Had a good visit with my Endo yesterday (post op visit). She said everything was looking good and pleased with how I was doing. She reconfirmed what the surgeon had told me about the cancer being small and nothing further to do other than to follow up with regular blood work to keep a check on things (Thyroglobulin tests, etc) Of course I can't recall what she called the cancer but that it was under 1 cm. She said my antibodies would probably be high due to having Graves for so long. Her nurse will contact me next week with the results and let me know about medication adjustments. She said due to the cancer she will have me on a higher dose of Levothyroxine for a couple of years. Also after I have totally healed from the surgery she will do another ultrasound. I will see her again in 6 months unless needed before, with the rest, blood work request and results, handled via phone as usual. When it's time for labs again, they send me the request and I'm able to get it done in town instead of having to drive an hour to do so.

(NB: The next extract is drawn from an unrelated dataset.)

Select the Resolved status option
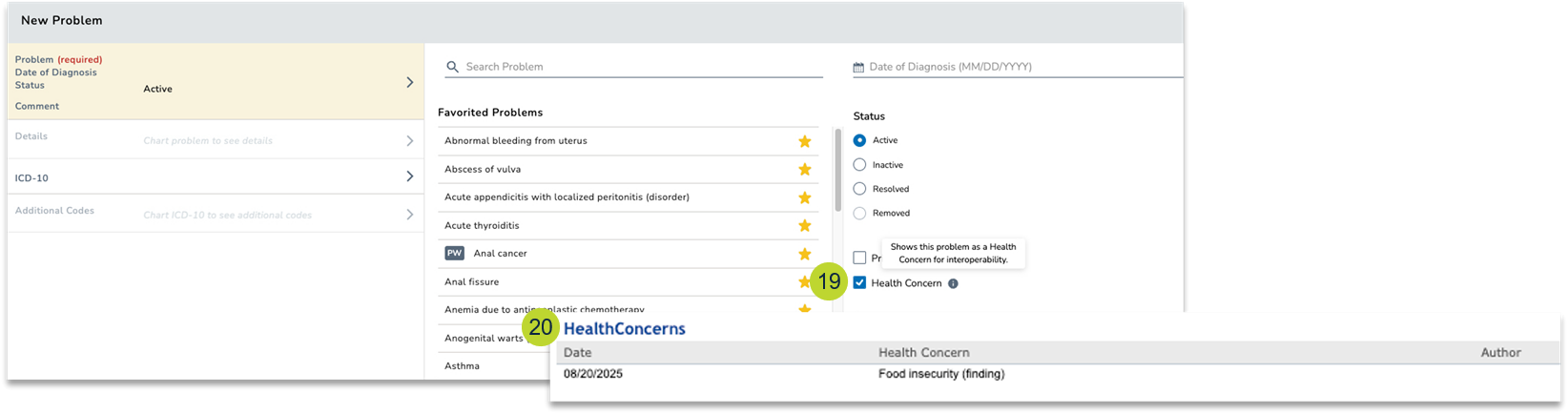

Some things she mentioned to help with my scar. Their was a little build up of scar tissue so she said to really massage it more. She also said to always use a moisturizer with at least 20 SPF everyday. Being in the sun for even a short time could cause a brown line. I also discussed with her that I was seriously going to try to lose weight and how that worked with medication adjustments. She said with a loss or gain of 12 lbs, I would need labs redone. So this time I'm going to do it!

I'm calling the surgeons office to get a copy of my pathology report and will have my copies of my thyroid lab results next week. I will share both here.


----------



## joplin1975 (Jul 21, 2011)

Sounds like everything is going well. My scar is barely noticeable, but for a while there it got a little pigmented and pucker-y. I really worked on the scar massage and, just the other day, a co-worker told me she needs her thyroid out but she didn't understand how they did the surgery, since I didn't have a scar.  That was fun to hear.

Hoping you are feeling well!


----------